Pourtant, les écrivains eux-mêmes sollicitent volontiers l'image de la peinture lorsqu'ils abordent leur projet d'écriture. Il suffit de penser à Montaigne par exemple qui déclare explicitement dans son Avis au lecteur:
Je veux qu'on m'y voie [dans les Essais] en ma façon simple, naturelle et ordinaire, sans contention et artifice: car c'est moi que je peins. Mes défauts s'y liront au vif, et ma forme naïve, autant que la révérence publique me l'a permis. Que si j'eusse été entre ces nations qu'on dit vivre encore sous la douce liberté des premières lois de nature, je t'assure que je m'y fusse très volontiers peint tout entier, et tout nu. (I. Je souligne.)
On peut se souvenir également des premières pages de L'âge d'homme qui témoignent elles aussi d'une intention de se peindre. Leiris commence effectivement par faire son portrait physique: il décrit d'abord son visage (J'ai des cheveux châtains coupés court afin d'éviter qu'ils ondulent, [...] une nuque très droite [...]. Mes yeux sont bruns, avec le bord des paupières habituellement enflammé; mon teint est coloré [...]
); puis, il passe à la description de sa silhouette (Ma tête est plutôt grosse pour mon corps; j'ai les jambes un peu courtes par rapport à mon torse, les épaules trop étroites relativement aux hanches.
, etc.).
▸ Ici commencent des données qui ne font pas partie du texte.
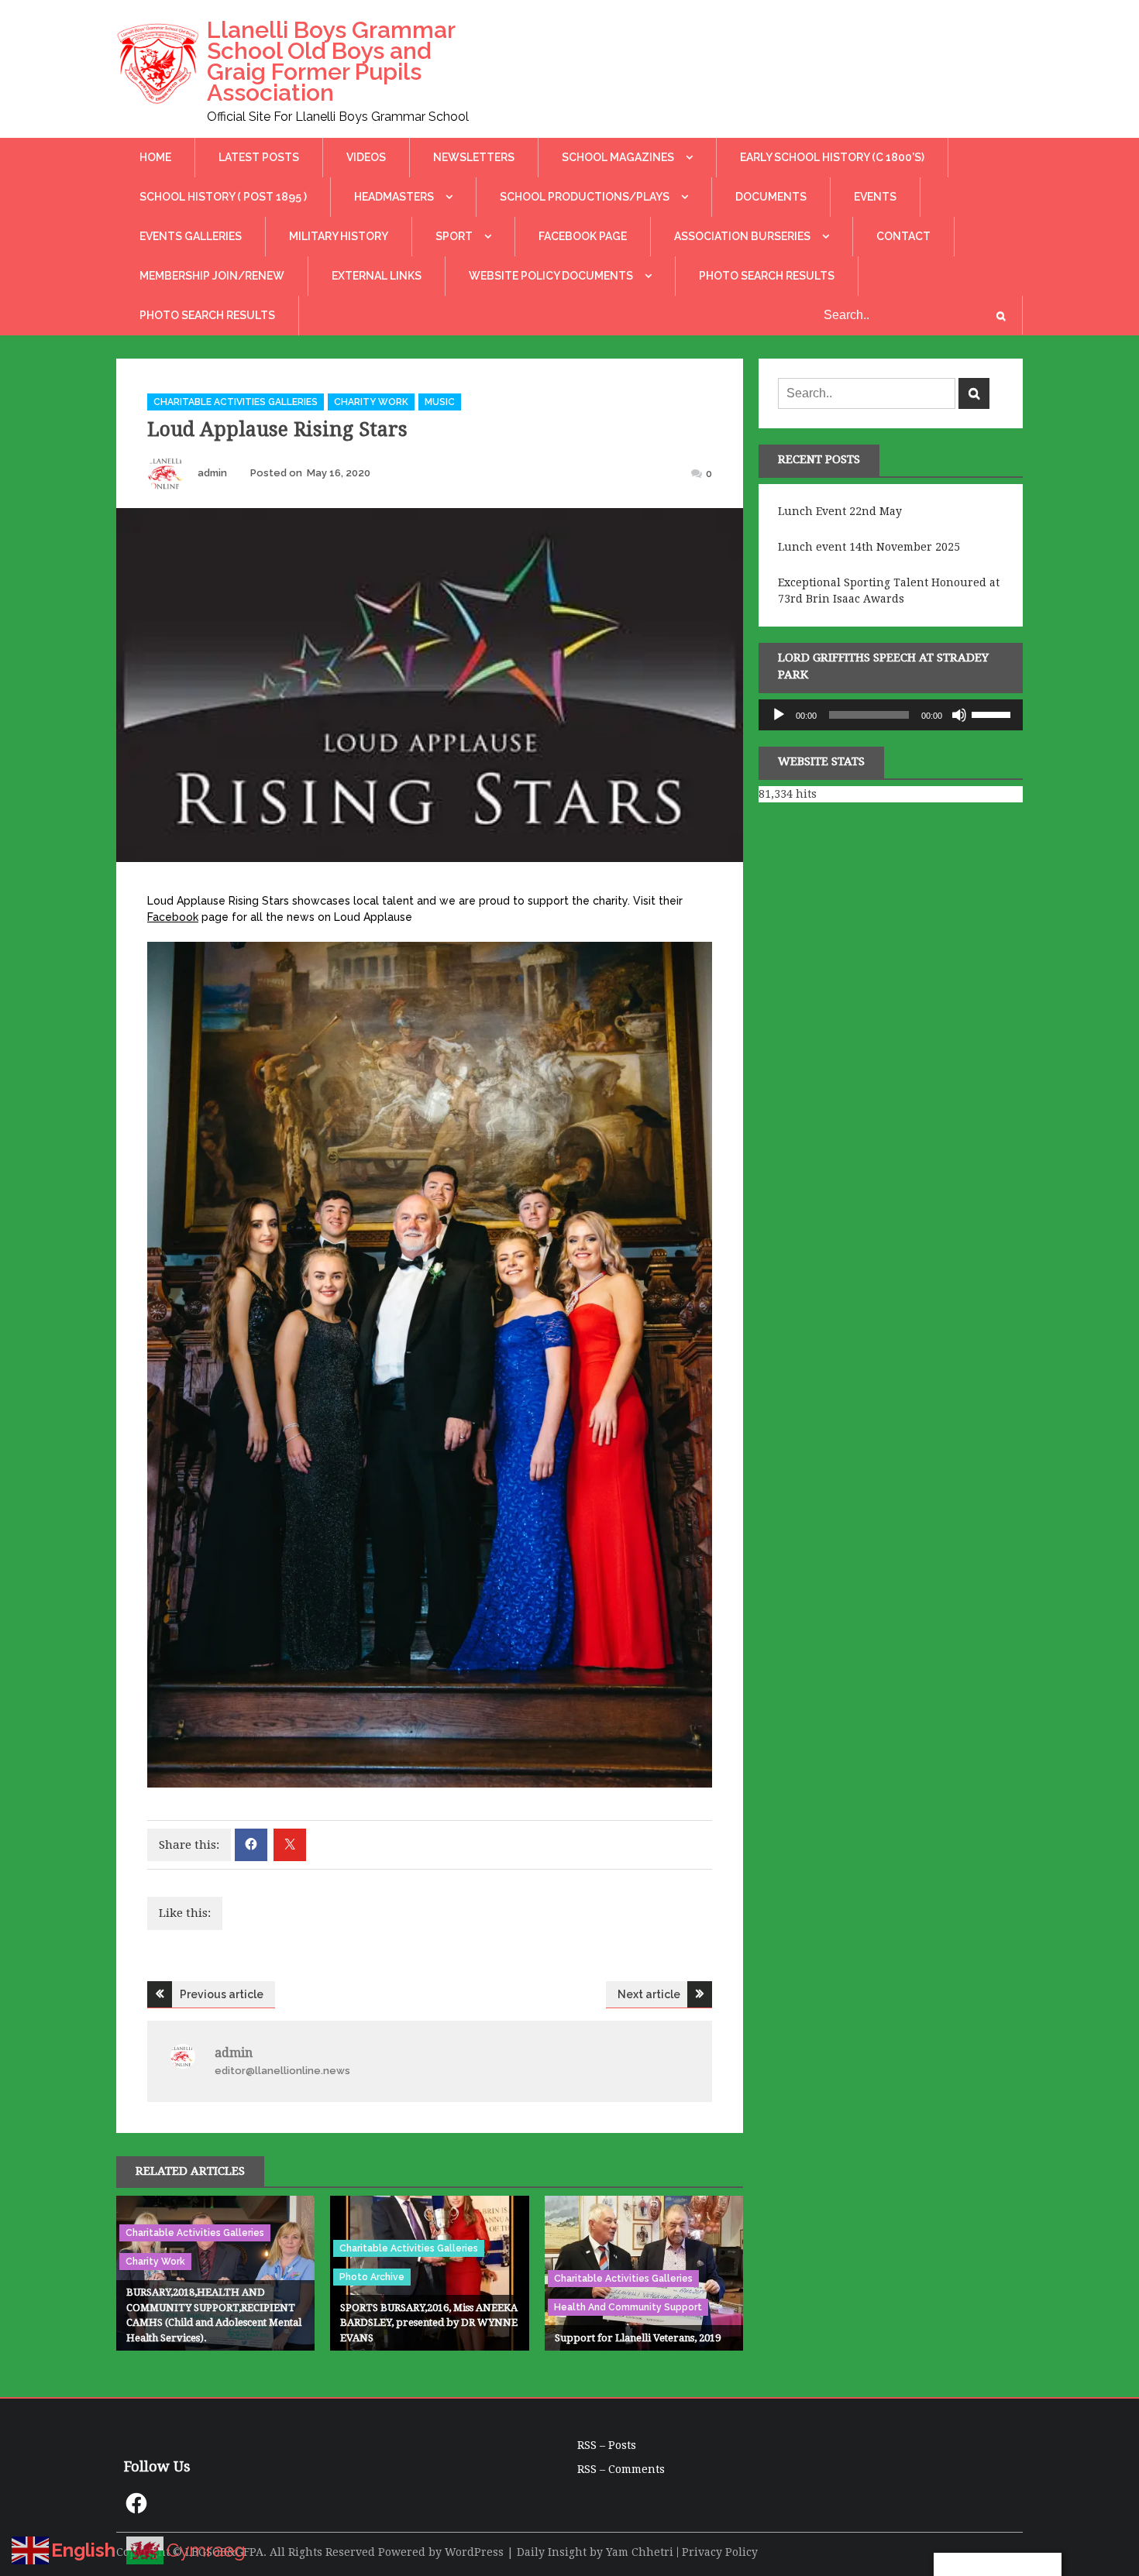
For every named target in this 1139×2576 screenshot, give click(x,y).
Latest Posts (259, 157)
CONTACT (903, 236)
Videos (366, 157)
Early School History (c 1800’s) (832, 157)
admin (212, 473)
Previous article (221, 1994)
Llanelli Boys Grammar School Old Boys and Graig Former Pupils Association (331, 61)
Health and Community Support (628, 2307)
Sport (454, 236)
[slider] (993, 713)
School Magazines (618, 157)
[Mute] (959, 715)
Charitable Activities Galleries (235, 402)
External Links (377, 276)
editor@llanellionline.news (282, 2070)
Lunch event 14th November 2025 (869, 547)
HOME (155, 157)
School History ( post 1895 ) (223, 197)
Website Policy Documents (551, 276)
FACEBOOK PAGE (583, 236)
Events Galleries (190, 236)
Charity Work (371, 402)
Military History (338, 236)
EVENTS (875, 197)
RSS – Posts (606, 2445)
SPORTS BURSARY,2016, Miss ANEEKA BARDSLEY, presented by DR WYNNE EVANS (429, 2323)
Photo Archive (371, 2277)
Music (440, 402)
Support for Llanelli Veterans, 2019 (638, 2338)
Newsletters (473, 157)
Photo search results (766, 276)
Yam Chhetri (639, 2552)
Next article (649, 1994)
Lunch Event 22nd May (840, 511)
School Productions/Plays (584, 197)
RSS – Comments (621, 2469)
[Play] (778, 715)
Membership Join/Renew (211, 276)
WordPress (474, 2552)
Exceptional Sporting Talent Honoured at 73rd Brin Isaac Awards (889, 590)
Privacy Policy (720, 2552)
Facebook (172, 917)
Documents (771, 197)
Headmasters (394, 197)
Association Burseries (742, 236)
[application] (891, 714)
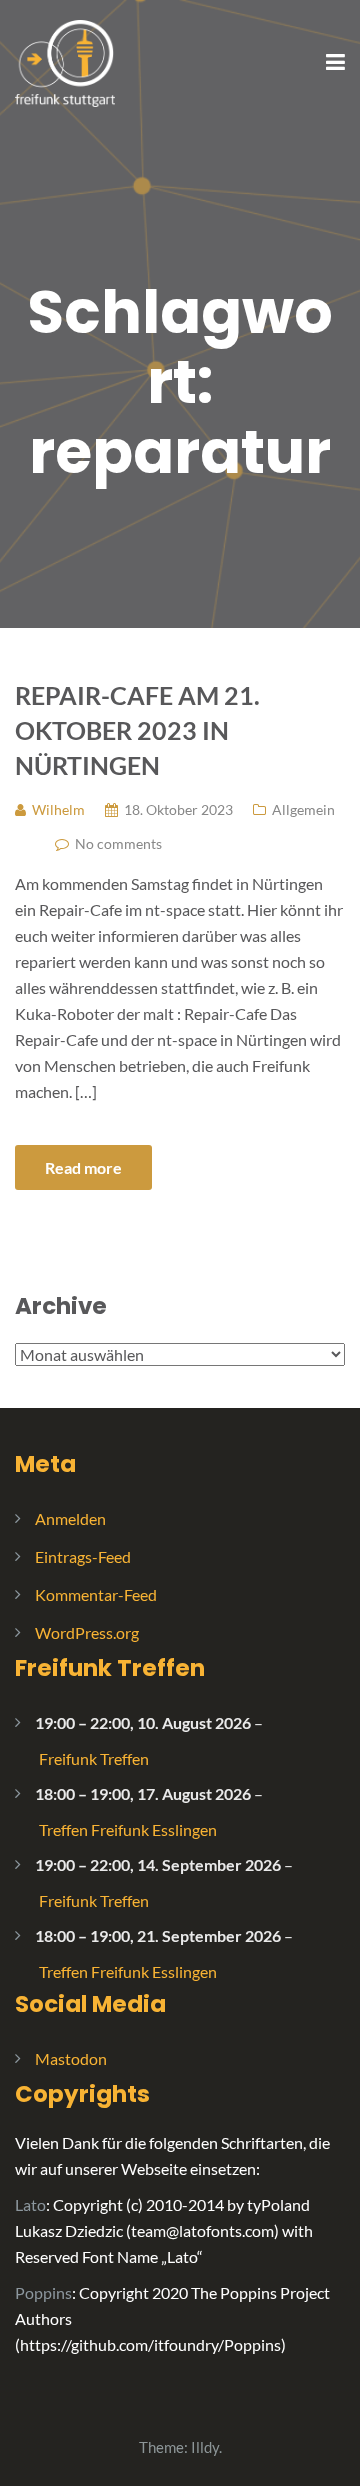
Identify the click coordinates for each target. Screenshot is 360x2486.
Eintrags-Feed (83, 1556)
Il multiplie par ailleurs les allusions au miroir et à la peinture; il écrit notamment:
[...] j'ai horreur de me voir à l'improviste dans une glace car, faute de m'y être préparé, je me trouve à chaque fois d'une laideur humiliante. (p.26. Je souligne.)
Un peu plus loin, il note encore:
Si rompu que je sois à m'observer moi-même, si maniaque que soit mon goût pour ce genre amer de contemplation, il y a sans nul doute des choses qui m'échappent, et vraisemblablement parmi les plus apparentes, puisque la perspective est tout et qu'un tableau de moi, peint selon ma propre perspective, a de grandes chances de laisser dans l'ombre certains détails qui, pour les autres, doivent être les plus flagrants. (p.26. Je souligne.)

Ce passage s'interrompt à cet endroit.